Penetapan hukuman mati untuk pelanggaran seperti menularkan HIV telah menimbulkan kemarahan internasional. Undang-undang Uganda menyerukan hukuman maksimal 10 tahun penjara karena sengaja menularkan HIV. Hukuman itu tidak berlaku ketika orang yang tertular infeksi tersebut mengetahui status HIV pasangan seksualnya.

Sebaliknya, undang-undang baru Uganda tidak membedakan antara penularan yang disengaja dan tidak disengaja, serta tidak ada pengecualian berdasarkan kesadaran akan status HIV.

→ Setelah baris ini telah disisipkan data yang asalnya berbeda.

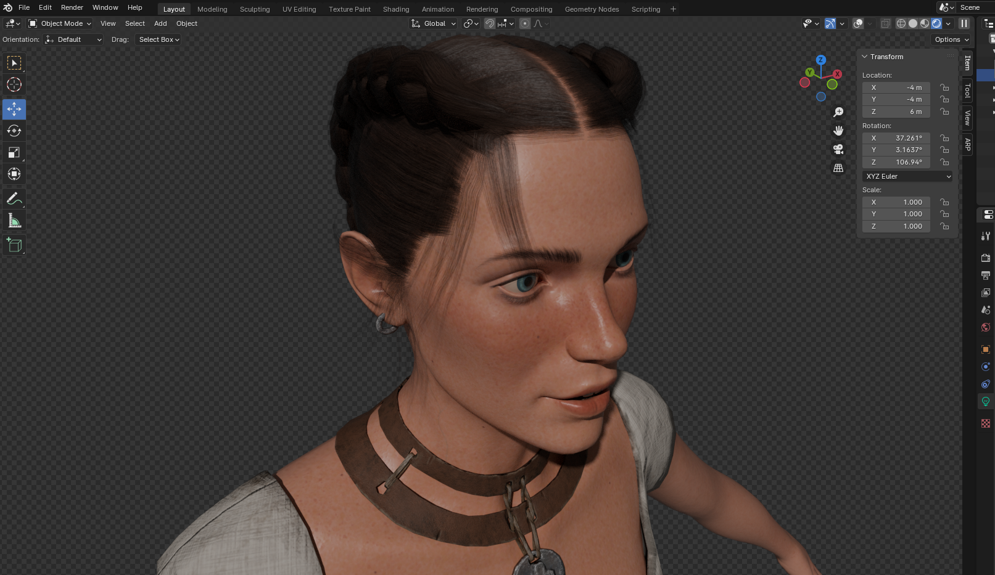Image resolution: width=995 pixels, height=575 pixels.
Task: Select the Scale tool
Action: click(14, 152)
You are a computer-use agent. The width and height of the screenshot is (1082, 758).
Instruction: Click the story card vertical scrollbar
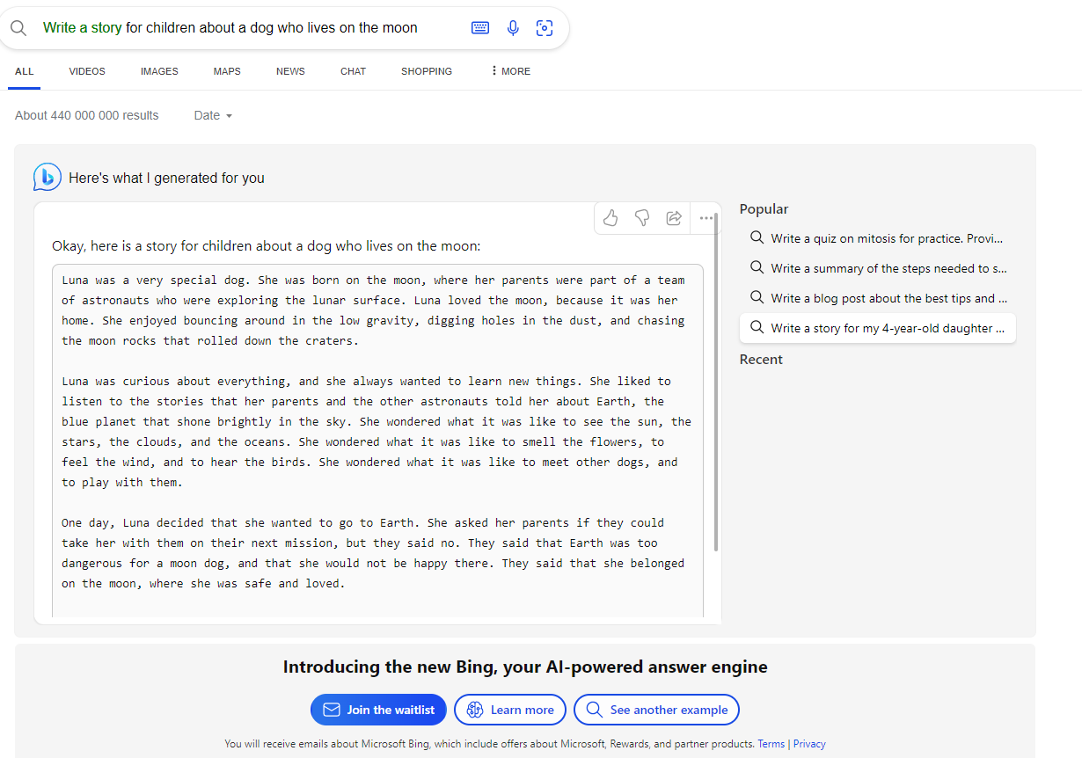[716, 382]
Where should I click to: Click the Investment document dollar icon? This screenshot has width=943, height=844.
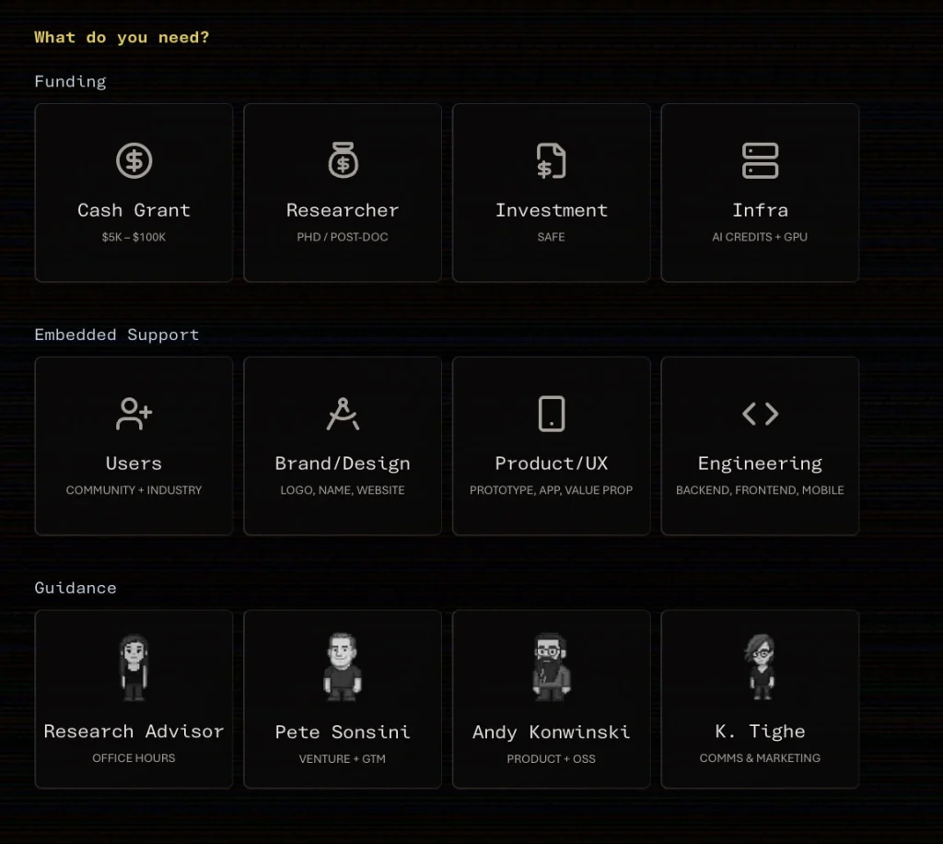(551, 161)
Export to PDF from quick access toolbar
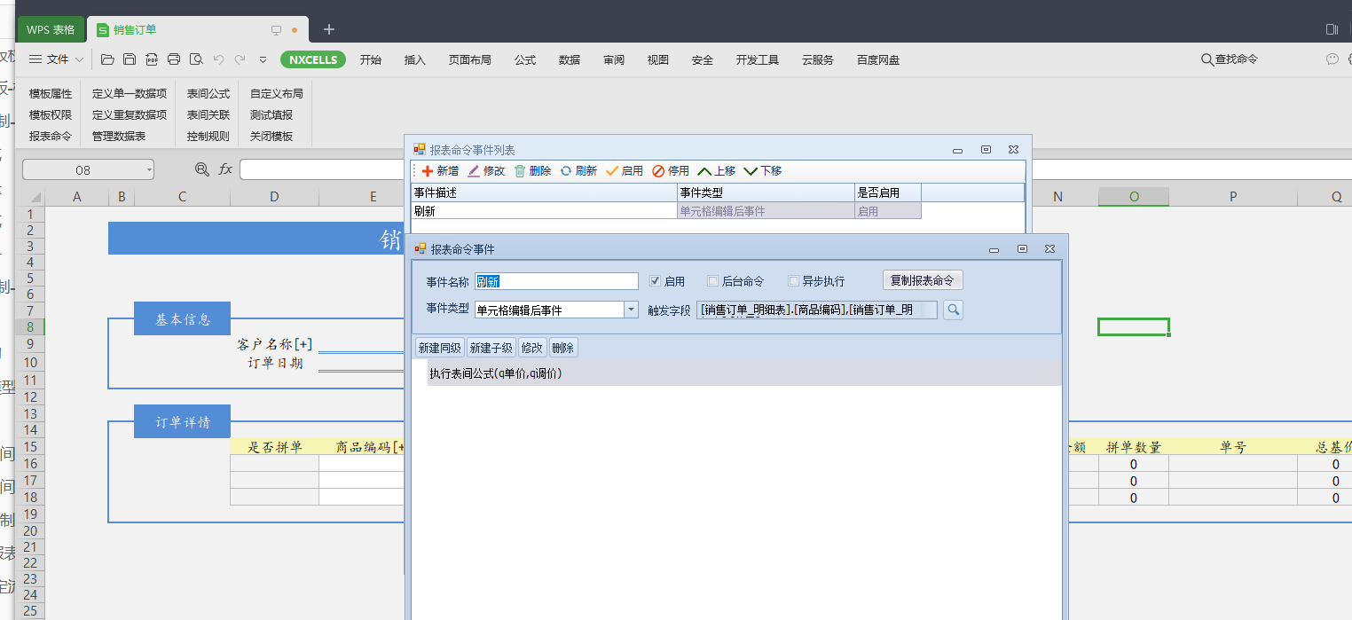 coord(152,59)
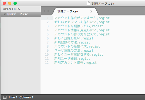Click line number 12 in the gutter

coord(47,63)
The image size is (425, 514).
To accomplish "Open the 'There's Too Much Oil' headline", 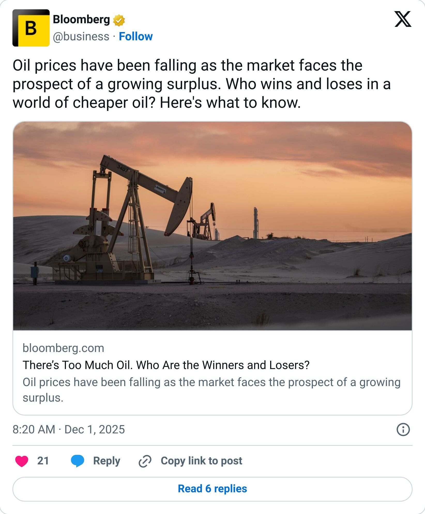I will click(x=166, y=365).
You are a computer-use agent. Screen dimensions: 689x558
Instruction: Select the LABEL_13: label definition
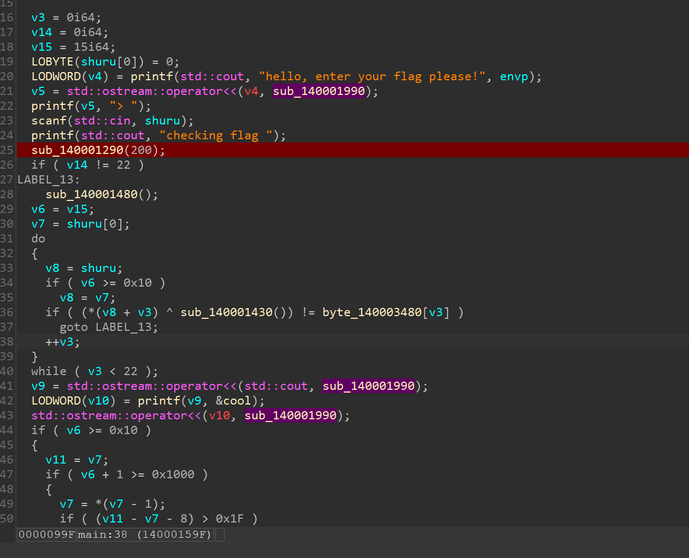(48, 180)
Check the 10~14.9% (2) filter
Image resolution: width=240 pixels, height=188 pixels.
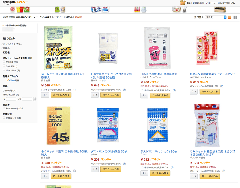(x=4, y=70)
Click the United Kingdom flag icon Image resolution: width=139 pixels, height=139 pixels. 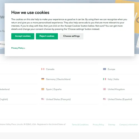click(x=105, y=89)
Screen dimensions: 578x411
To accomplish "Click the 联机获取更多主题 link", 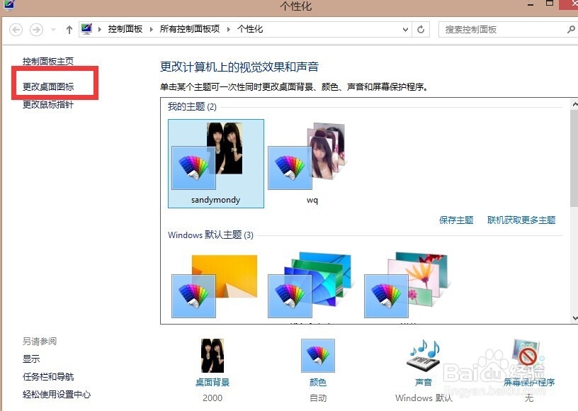I will [x=521, y=220].
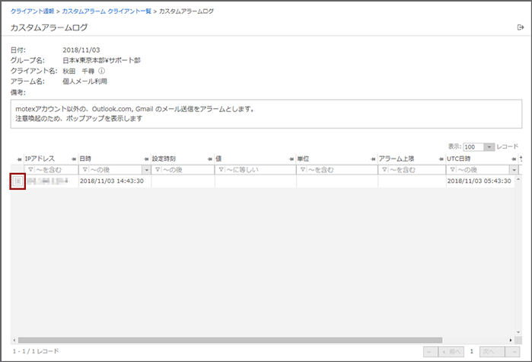Viewport: 532px width, 362px height.
Task: Click the filter funnel icon under 値 column
Action: pyautogui.click(x=221, y=169)

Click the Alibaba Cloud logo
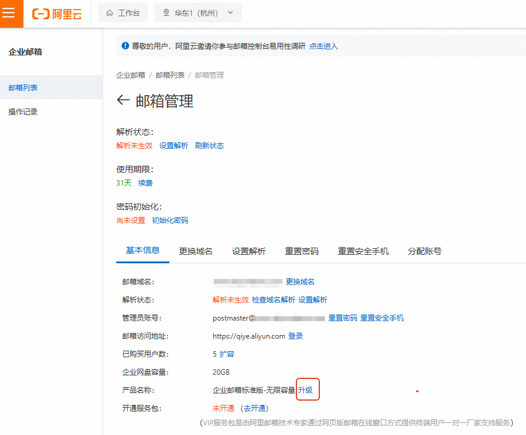tap(57, 13)
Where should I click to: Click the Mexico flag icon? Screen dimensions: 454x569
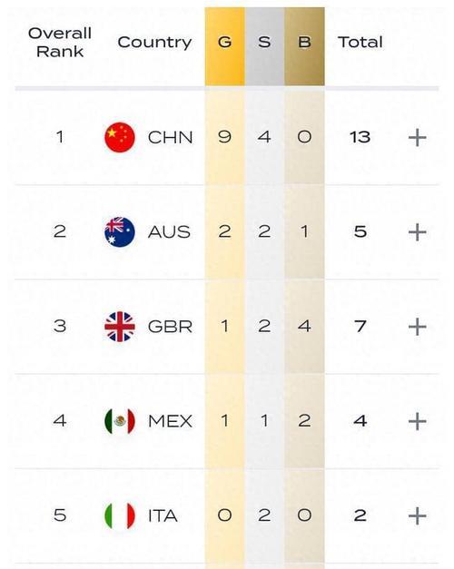(120, 421)
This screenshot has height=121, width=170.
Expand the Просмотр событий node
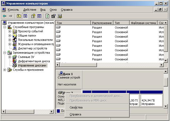click(10, 31)
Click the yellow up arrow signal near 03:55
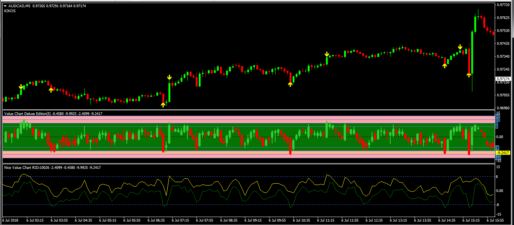 [x=51, y=90]
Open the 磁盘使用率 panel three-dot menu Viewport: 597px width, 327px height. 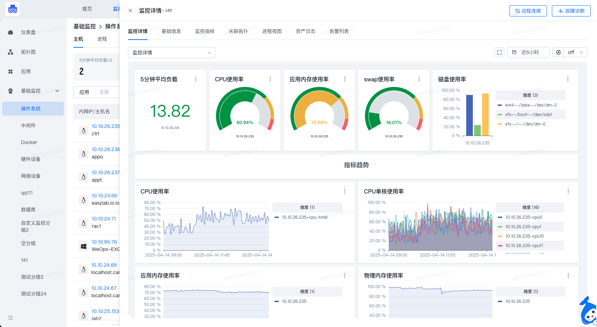pyautogui.click(x=568, y=79)
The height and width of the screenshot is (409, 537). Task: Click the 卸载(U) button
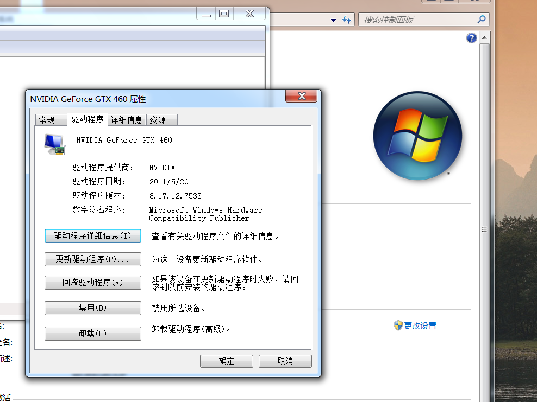(x=92, y=334)
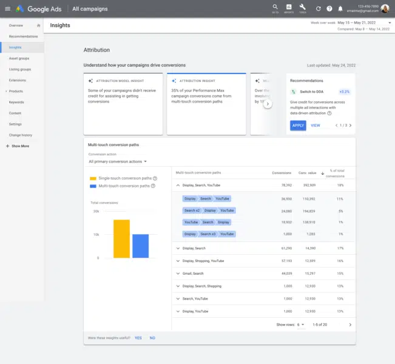Collapse the 'Display, Search, YouTube' row
This screenshot has width=395, height=364.
point(178,185)
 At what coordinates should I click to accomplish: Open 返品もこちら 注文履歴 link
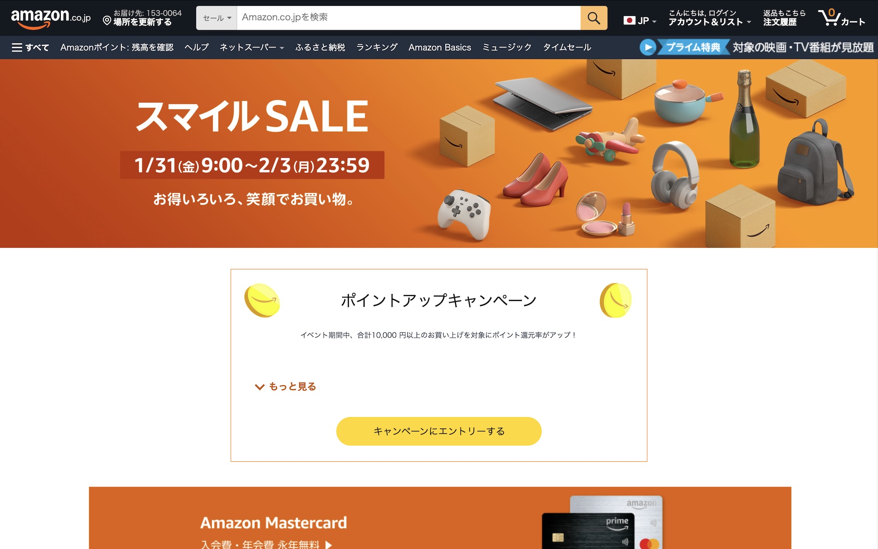point(784,18)
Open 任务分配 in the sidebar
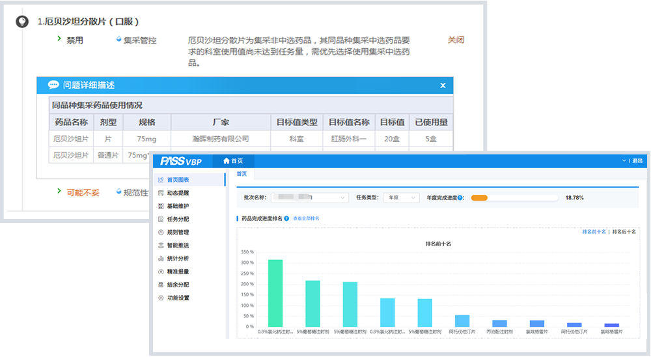Image resolution: width=651 pixels, height=357 pixels. (177, 219)
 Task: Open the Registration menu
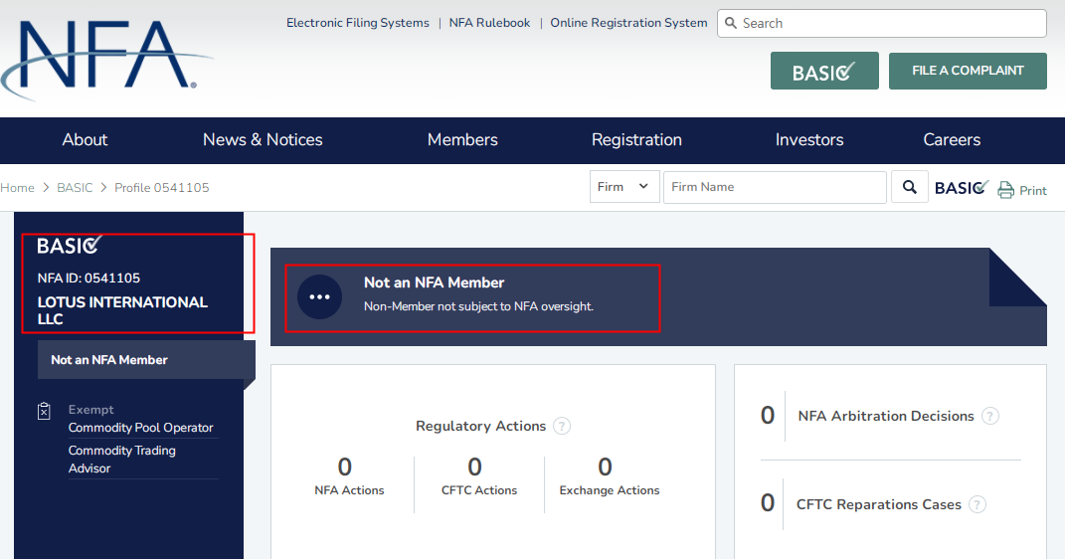[x=636, y=140]
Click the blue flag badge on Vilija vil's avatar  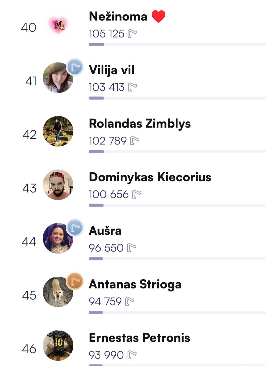tap(75, 67)

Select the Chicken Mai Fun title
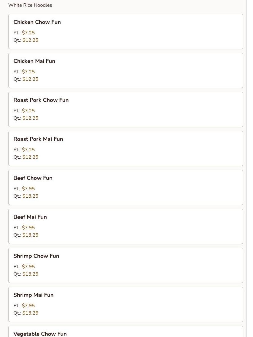pos(34,61)
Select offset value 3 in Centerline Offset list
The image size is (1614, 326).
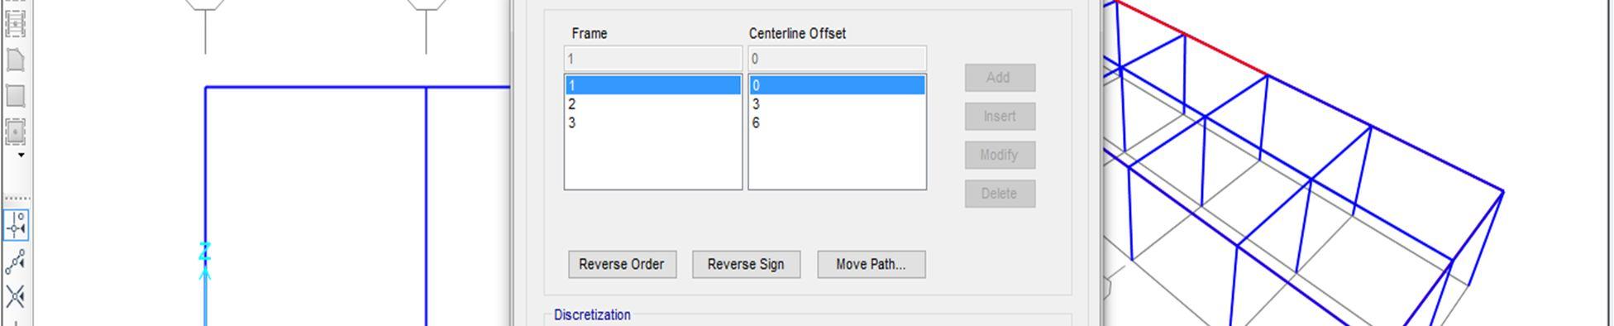pyautogui.click(x=837, y=104)
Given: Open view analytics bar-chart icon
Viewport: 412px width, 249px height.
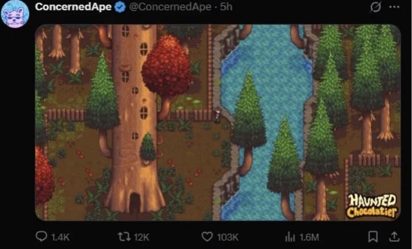Looking at the screenshot, I should (x=290, y=237).
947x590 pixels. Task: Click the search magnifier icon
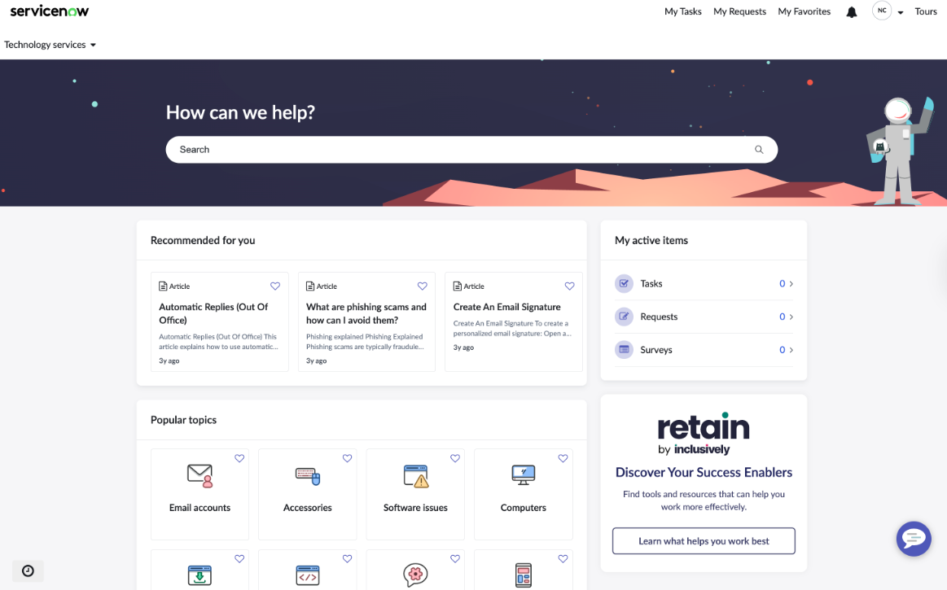click(x=759, y=150)
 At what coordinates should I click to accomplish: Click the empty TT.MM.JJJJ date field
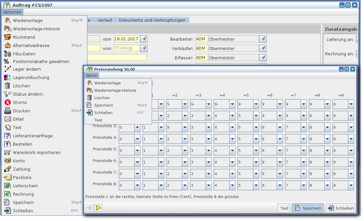pyautogui.click(x=127, y=48)
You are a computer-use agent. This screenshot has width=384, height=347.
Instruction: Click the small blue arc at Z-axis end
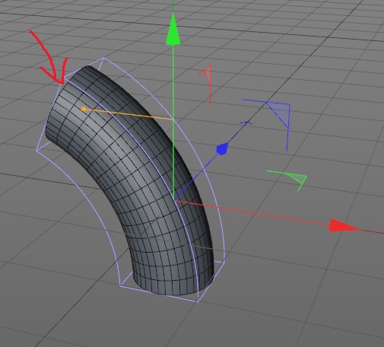click(x=246, y=123)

Versi amandemen RUU tersebut, yang diadopsi awal bulan ini setelah Museveni mengembalikannya ke parlemen, mengidentifikasi orang LGBTQ+ bukan pelaku kejahatan. RUU itu merevisi aturan yang sebelumnya mewajibkan orang untuk melaporkan aktivitas homoseksual, menjadi wajib melaporkan ketika seorang anak terlibat.

Undang-undang anti-LGBTQ tahun 2014 yang tidak terlalu ketat dibatalkan oleh pengadilan Uganda atas dasar prosedural. Pembatalan ini berlangsung setelah pemerintah Barat pada awalnya menangguhkan beberapa bantuan, memberlakukan pembatasan visa, dan membatasi kerja sama keamanan.

Pada 2009, RUU yang dijuluki "bunuh kaum gay" ini pada awalnya mengusulkan eksekusi homoseksual. Selain kampanye agama, sikap anti-LGBTQ+ di Afrika juga berakar pada era kolonial, termasuk pasal anti-sodomi dalam hukum pidana Inggris. Pada saat Inggris melegalkan tindakan sesama jenis pada1967, banyak bekas koloni yang merdeka dan tidak mewarisi perubahan hukum tersebut.

"Untuk mengurangi setiap jenis manusia, terlepas dari seksualitas mereka, menjadi hukuman mati berdasarkan siapa yang mereka identifikasi dan bagaimana mereka memilih untuk menjalani hidup mereka adalah sesuatu yang kita semua harus merasa sangat malu sebagai sebuah benua," kata membuat film Afrika Selatan Lerato.

 

"Kita bisa menyamakan ini dengan apartheid jika tidak lebih buruk," ujarnya.